▸ WHAT NEEDS TO BE DONE: Beginning with the line that contains "Karriere (247, 2478)", output each line below exactly through the last one, both included, and nothing else.

▸ EXTRACTED ENTRIES:
┄┄┄┄┄┄┄┄┄┄┄┄┄┄┄┄┄┄┄┄

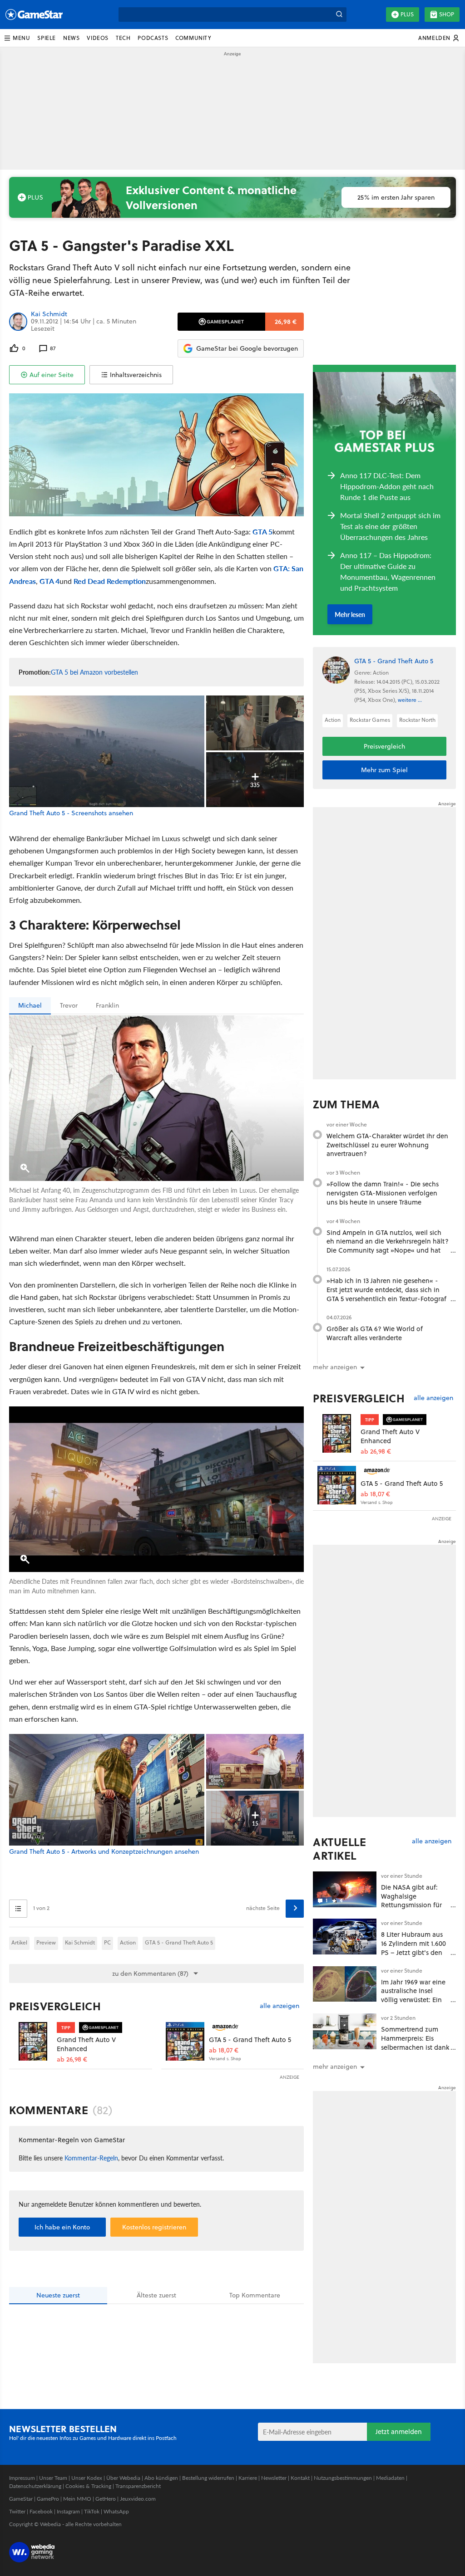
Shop (446, 14)
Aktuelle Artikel (339, 1848)
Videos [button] (98, 38)
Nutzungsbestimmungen (343, 2478)
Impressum (22, 2478)
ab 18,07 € (223, 2050)
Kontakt (300, 2478)
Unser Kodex (86, 2478)
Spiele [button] (46, 38)
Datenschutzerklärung (35, 2486)
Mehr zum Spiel (384, 769)
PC (107, 1942)
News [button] (71, 38)
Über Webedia (123, 2478)
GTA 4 (49, 581)
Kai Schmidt (49, 314)
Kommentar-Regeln (91, 2157)
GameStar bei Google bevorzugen (247, 348)
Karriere (247, 2478)
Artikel (19, 1942)
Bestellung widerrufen (208, 2478)
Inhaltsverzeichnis (136, 374)
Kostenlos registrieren (154, 2227)
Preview (46, 1942)
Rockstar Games (370, 720)
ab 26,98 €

┄┄┄┄┄┄┄┄┄┄┄┄┄┄┄┄┄┄┄┄

▸ RESPONSE AREA:
Karriere (247, 2478)
Artikel (19, 1942)
Bestellung widerrufen (208, 2478)
Inhaltsverzeichnis (136, 374)
Kostenlos registrieren (154, 2227)
Preview (46, 1942)
Rockstar Games (370, 720)
ab 26,98 €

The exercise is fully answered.